I am grateful to everyone for participating. Together, inspired by Solomon’s sanctuary of kindness, the Chai Center aims to be a warm, friendly, and caring congregational community that practices kindness together. (We join this aim with our other goals of providing meaningful, uplifting, and understandable prayer services along with enjoyable, insightful and highly relevant Torah study sessions – including classes on Judaism’s guidelines for treating others with love, respect and consideration).

Please, dear friend, give some thought to this important question. Please share any thoughts you may have about how, with Solomon’s Temple setting the standard, we can enhance the human connection amongst ourselves, build community and bring out the best in each of us.

Again, I would love to hear from you and if you haven’t yet had the chance, please do say hello. (I can be contacted at jvalues@gmail.com.) 
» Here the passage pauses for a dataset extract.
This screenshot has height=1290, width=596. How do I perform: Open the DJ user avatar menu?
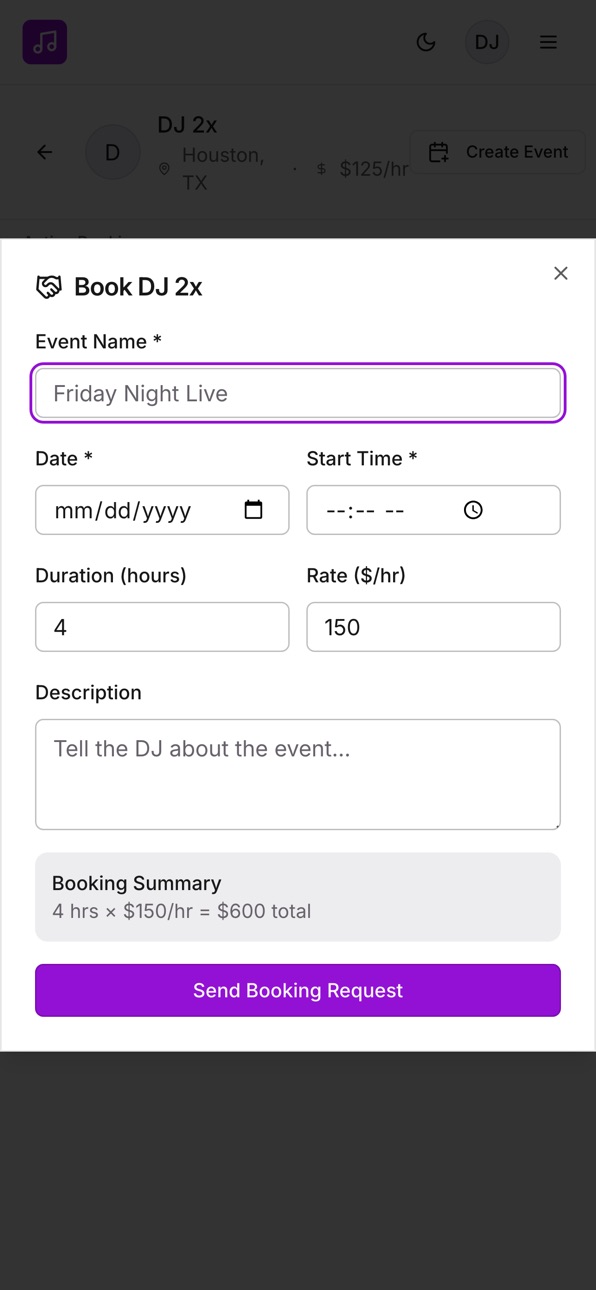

Gut Shabbos and Shabbat Shalom!

Rabbi Tzvi Muller

Parshas Va'eschanan

A Message from Rabbi Tzvi Muller

I am delighted to have joined the Birmingham Bloomfield Chai Center as its rabbi!  I look forward to working with the incredible people at the Chai Center to engage our wonderful community with the wisdom, beauty and relevance of Torah in our daily lives. I am grateful to the distinguished rabbinic and lay leaders who have lovingly tended to the congregation over the past thirty years. I hope to be worthy to continue to build upon their great work. I am eager to get to know everyone! Please say hello. I can be contacted at jvalues@gmail.com

This Shabbos has a special name: Shabbos “Nachamu.” It is one of very few Shabbosos each year that enjoy a distinct designation. The name of this Shabbos is derived from its notable Haftorah reading which begins with the word “Nachamu,” meaning: “Be comforted.” In this Haftorah (Isaiah 40:1-26), God offers words of comfort and consolation to His people.

It is for this reason that this Haftorah is always read the Shabbos following Tish’ah B’Av. After sadly commemorating on Tish’ah B’Av the many national tragedies we have experienced as a nation throughout our history, we are invited to accept comfort. Indeed, early Jewish sources suggest eating food on Shabbos “Nachamu” that is even more festive than the food one ordinarily eats on other Shabbosos!
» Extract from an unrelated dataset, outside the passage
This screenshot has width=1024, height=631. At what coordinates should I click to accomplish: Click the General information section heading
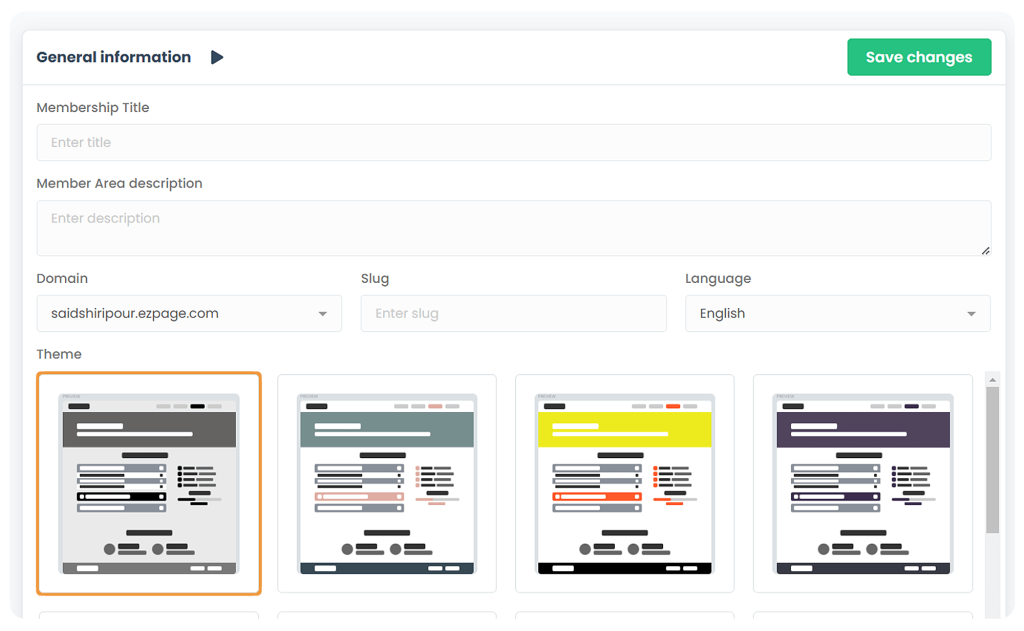point(113,58)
However, it is important that amidst seeking comfort in the Haftorah, we not overlook this week’s Torah reading portion of “Va’eschanan.” In this week’s Parsha, Moshe exhorts the Jewish people to pass on the legacy of receiving the Torah to future generations. This is an assignment that remains incumbent upon each succeeding generation. In every generation we must ask ourselves, “What have we passed on to our children and community?” But before we can ask ourselves that question, we first must ensure that we ourselves have received and embraced that which we are meant to impart. This means not just having studied the Torah, but also participating in a community that continuously strives to make the Torah’s teachings relevant to our everyday life. This is the true legacy of Sinai – a community embracing Jewish values to make a positive difference in the world we inhabit. It is up to us to keep this legacy alive.

It is in the knowledge that we are doing all we could to bequeath our cherished heritage to those who will follow us that we will find comfort. This points to a powerful link between Parshas Va’eschanan and Shabbos “Nachamu.” When we can look with confidence toward the continuity of our Jewish mission, we will truly be comforted; we will be uplifted by the word, “Nachamu.”  

I find a source of comfort in the words of former Marxist philosopher Nicolay Berdyayev which, in closing, I would like to share with you. Referring to the Jewish people, he wrote: “Its survival is a mysterious and wonderful phenomenon demonstrating that the life of this people is governed by a special predetermination, transcending the processes of adaptation expounded by the materialistic interpretation of history. The survival of the Jews, their resistance to destruction, their endurance under absolutely peculiar conditions and the fateful role played by them in history: all these point to the particular and mysterious foundations of their destiny.”

Gut Shabbos and Shabbat “Nachamu” Shalom!